A PGA PRO’s Tips on How to Avoid Wrist Injuries
A good grip is essential to a good golf swing. In addition to a good grip, a player needs adequate hand, wrist and forearm strength to swing the club correctly. While the most frequently reported injury in golf is back injury, left wrist injuries are reported by 1 out of every 4 PGA and LPGA players. In addition, wrist injuries are even more common among female golfers. Strengthening your wrist and forearm will help control the club throughout the swing. A strong wrist and forearm will also help keep the clubface square through impact while delivering more power to your swing. Try the following exercises to stretch and strengthen the wrist and forearm.
Wrist injuries are the most frequently reported injury for female golfers. Extend your right arm straight out and pull back your fingers with your left hand until you feel a stretch in your forearm. Repeat the motion with the other wrist.
Swing a Weighted Club
Practice swinging with a heavy club. Swinging a weighted club is designed to increase flexibility, add swing speed, increase distance and build muscle. Take a normal set up and make continuous swings forward and backward without stopping. Many manufacturers make a swing weight that can be easily added and taken off a club.
Squeeze a ball. This is a simple exercise that will strengthen hand and forearm muscles. Perform the exercise for a few minutes and switch hands. Any small object such as a tennis ball or even a stress reliever is effective for this forearm exercise. This is an easy exercise that can be done while sitting on the couch.

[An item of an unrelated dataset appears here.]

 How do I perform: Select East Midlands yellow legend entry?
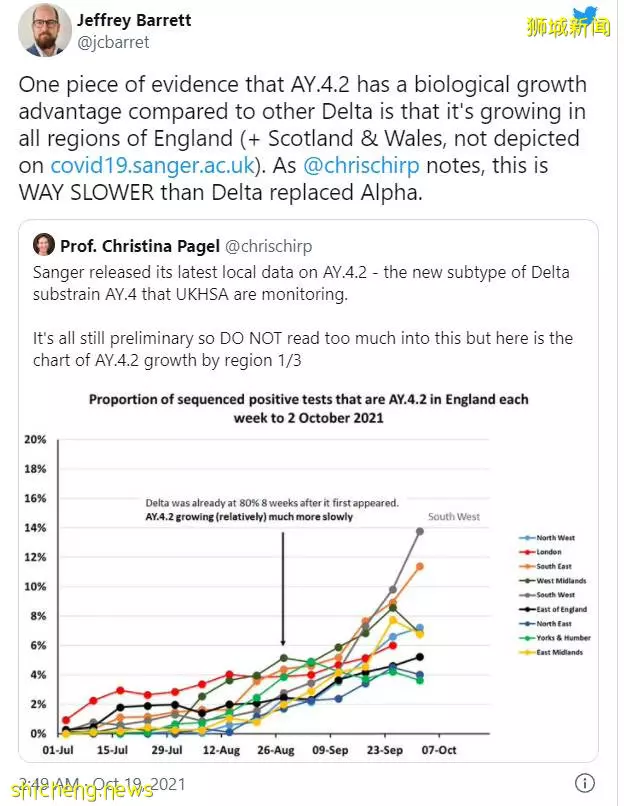(550, 652)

Wrist curls are commonly used to strengthen the forearm. Use a lightweight dumbbell and lower the dumbbell to the end of your fingers and then curl the weight back to your palm. Continue lifting the dumbbell toward the wrist. Reverse the wrist curls for an additional exercise. Again, use a light dumbbell. Extend your arm forward with your palm down and the dumbbell in your hand. Using your wrist, lift the weight up and down. Place your other hand on the arm performing the reverse wrist curl for support. Avoid moving your arm during the exercise.
Grab a towel and twist it as if you are wringing out excess water. The towel wring will strengthen your hands and wrists. Repeat until you get tired.